--- Extract ---
God takes the life on an infant because of the grave sin of his father (2 Samuel 12).

God allows drought, famine, disease, and war upon people who refuse to obey Him . . . and ultimately, eternal separation from Him (Genesis to Revelation).

God’s sense of justice would be reason to never speak against Him, but there is an even better reason.

God accepts all repentant people to Himself who come through His Son (see all the New Testament).

God covers Adam and Eve’s wickedness with the skin of innocent animals, illustrating the only way they can escape eternal separation from Him: to be covered by the innocent righteousness of Christ Jesus (Genesis 3).

God gives time before He destroys the world in a flood, time for people to change their hearts and go on the ark of salvation (Genesis 6-7).

God teaches a liar His truth (see Peter’s story in Matthew, Mark, Luke, John).

God forgives a man for murder (see David’s story 2 Samuel 11-12 and the Psalms and Paul’s story in Acts).

God purifies a woman from prostitution (see Joshua 2 and 6).

God sends prophets to warn people they must face His wrath if they do not turn to His mercy (throughout the Bible–Revelation is the final warning).
---
(Problem)
Reproduce the part of the passage on God's justice and mercy between "God accepts all" and "Mark, Luke, John).", inclusive.
--- Records supplied ---
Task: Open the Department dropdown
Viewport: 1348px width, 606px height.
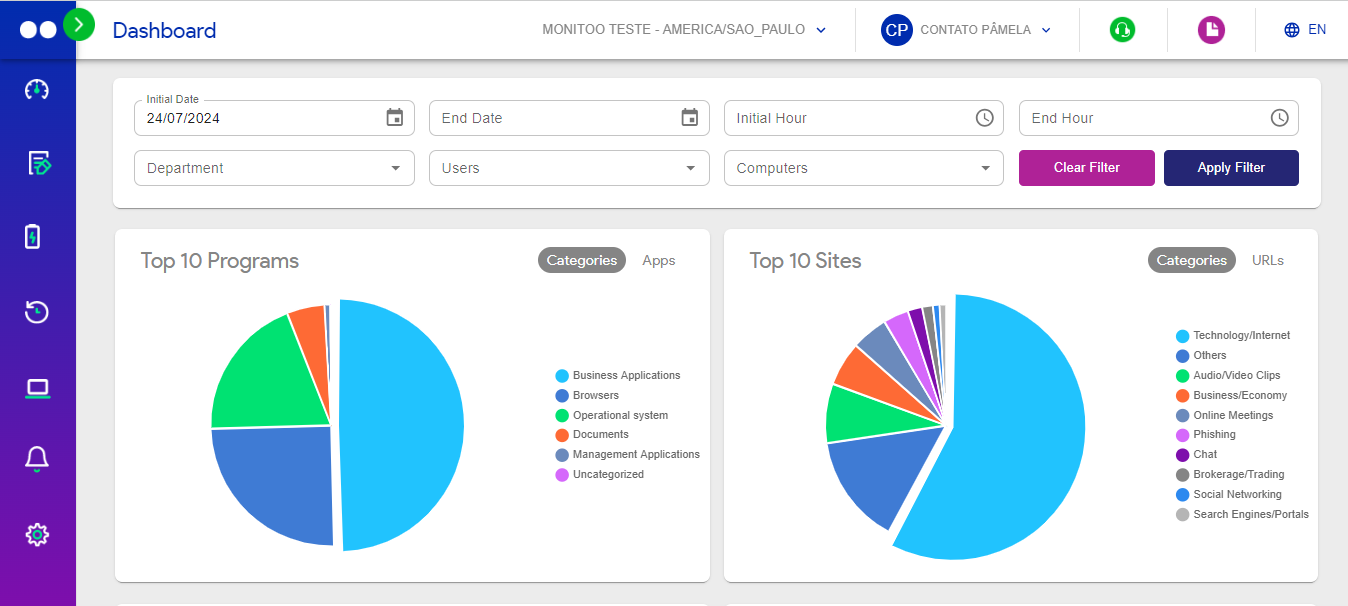Action: tap(274, 168)
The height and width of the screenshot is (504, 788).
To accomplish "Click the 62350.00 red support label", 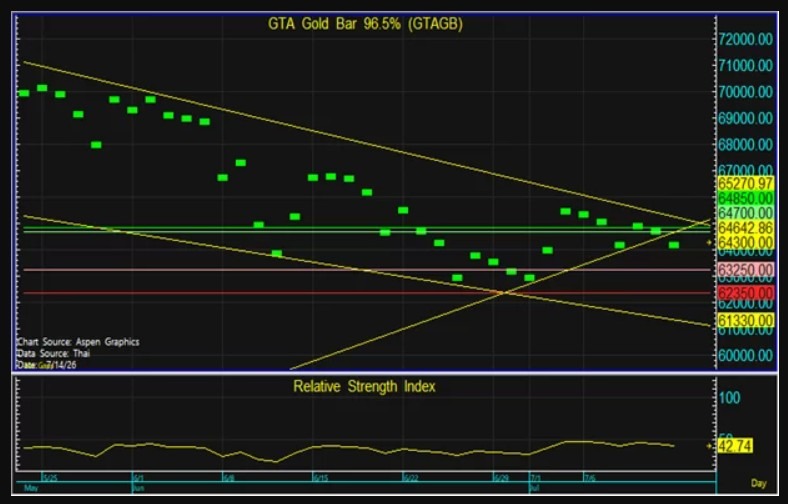I will (x=745, y=293).
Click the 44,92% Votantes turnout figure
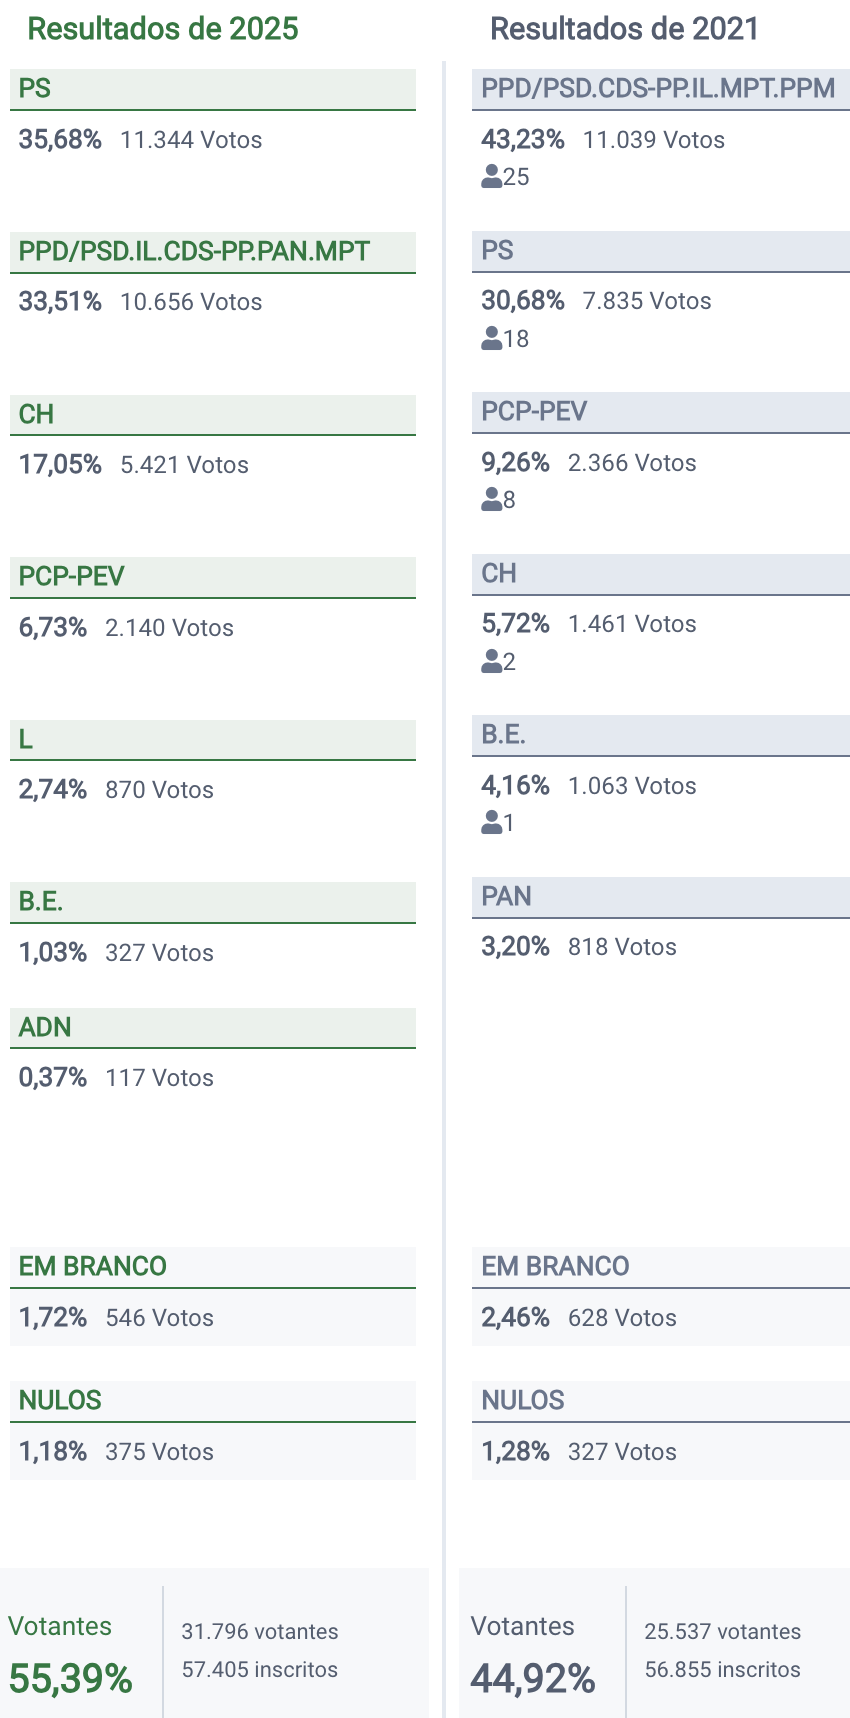Viewport: 850px width, 1718px height. tap(533, 1678)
---
(Solution for this problem)
God accepts all repentant people to Himself who come through His Son (see all the New Testament).

God covers Adam and Eve’s wickedness with the skin of innocent animals, illustrating the only way they can escape eternal separation from Him: to be covered by the innocent righteousness of Christ Jesus (Genesis 3).

God gives time before He destroys the world in a flood, time for people to change their hearts and go on the ark of salvation (Genesis 6-7).

God teaches a liar His truth (see Peter’s story in Matthew, Mark, Luke, John).